▸ **What to work on**
Look through the data that follows and copy each line with the string "computer".

▸ **Source material**
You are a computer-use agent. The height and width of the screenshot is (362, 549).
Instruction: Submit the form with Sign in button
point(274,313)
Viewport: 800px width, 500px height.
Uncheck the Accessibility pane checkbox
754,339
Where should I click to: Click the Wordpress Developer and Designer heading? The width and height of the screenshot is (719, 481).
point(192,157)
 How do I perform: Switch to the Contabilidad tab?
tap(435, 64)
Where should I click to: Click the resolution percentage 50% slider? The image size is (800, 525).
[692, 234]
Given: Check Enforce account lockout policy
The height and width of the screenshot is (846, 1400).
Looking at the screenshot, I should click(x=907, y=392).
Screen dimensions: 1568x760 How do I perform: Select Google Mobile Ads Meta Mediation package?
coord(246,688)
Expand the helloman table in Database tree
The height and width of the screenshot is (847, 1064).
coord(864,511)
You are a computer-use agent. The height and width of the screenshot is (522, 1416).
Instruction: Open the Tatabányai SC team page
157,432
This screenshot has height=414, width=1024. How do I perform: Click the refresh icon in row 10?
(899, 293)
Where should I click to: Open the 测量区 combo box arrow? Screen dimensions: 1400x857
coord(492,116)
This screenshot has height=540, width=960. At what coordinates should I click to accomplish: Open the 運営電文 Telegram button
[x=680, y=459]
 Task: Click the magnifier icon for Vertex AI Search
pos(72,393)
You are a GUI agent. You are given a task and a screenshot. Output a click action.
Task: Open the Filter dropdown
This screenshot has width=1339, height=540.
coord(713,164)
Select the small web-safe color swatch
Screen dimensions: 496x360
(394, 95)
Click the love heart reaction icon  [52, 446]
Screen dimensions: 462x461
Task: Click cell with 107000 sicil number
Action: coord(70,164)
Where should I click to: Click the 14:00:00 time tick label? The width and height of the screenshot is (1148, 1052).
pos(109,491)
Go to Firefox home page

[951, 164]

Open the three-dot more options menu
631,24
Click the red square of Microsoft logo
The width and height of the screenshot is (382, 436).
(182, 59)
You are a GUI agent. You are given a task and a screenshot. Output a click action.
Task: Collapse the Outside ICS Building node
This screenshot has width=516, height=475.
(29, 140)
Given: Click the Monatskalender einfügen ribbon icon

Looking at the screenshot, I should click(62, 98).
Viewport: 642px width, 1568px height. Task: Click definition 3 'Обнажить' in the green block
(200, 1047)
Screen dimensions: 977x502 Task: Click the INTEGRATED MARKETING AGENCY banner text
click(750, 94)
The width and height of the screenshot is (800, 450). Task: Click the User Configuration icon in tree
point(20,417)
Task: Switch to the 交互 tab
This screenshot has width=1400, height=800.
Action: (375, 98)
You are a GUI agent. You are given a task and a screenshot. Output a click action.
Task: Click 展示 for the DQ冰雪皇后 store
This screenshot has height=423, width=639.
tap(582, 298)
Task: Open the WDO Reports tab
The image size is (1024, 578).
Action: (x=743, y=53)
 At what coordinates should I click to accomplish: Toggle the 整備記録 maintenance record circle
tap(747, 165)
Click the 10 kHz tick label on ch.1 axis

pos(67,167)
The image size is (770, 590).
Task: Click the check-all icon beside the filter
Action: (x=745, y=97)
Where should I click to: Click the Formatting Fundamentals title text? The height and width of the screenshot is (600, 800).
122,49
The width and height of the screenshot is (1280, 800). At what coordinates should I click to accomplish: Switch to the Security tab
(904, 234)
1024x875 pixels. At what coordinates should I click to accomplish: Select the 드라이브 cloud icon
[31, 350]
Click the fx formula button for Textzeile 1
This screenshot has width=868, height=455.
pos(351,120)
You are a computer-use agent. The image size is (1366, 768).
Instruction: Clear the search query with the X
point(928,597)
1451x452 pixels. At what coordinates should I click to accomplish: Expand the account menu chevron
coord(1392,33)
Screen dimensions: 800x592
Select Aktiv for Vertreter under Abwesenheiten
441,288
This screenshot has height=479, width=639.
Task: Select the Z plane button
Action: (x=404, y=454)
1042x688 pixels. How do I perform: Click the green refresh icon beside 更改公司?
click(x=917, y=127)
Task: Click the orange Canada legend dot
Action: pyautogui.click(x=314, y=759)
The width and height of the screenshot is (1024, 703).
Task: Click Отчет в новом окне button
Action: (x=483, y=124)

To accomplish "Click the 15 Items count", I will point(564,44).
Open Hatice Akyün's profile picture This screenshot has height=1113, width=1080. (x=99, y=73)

▸ **Your response**
You are a computer-use agent. The height and width of the screenshot is (362, 549).
You are a computer-use agent. The height and width of the screenshot is (522, 1416).
You are a computer-use agent. The image size is (1366, 768).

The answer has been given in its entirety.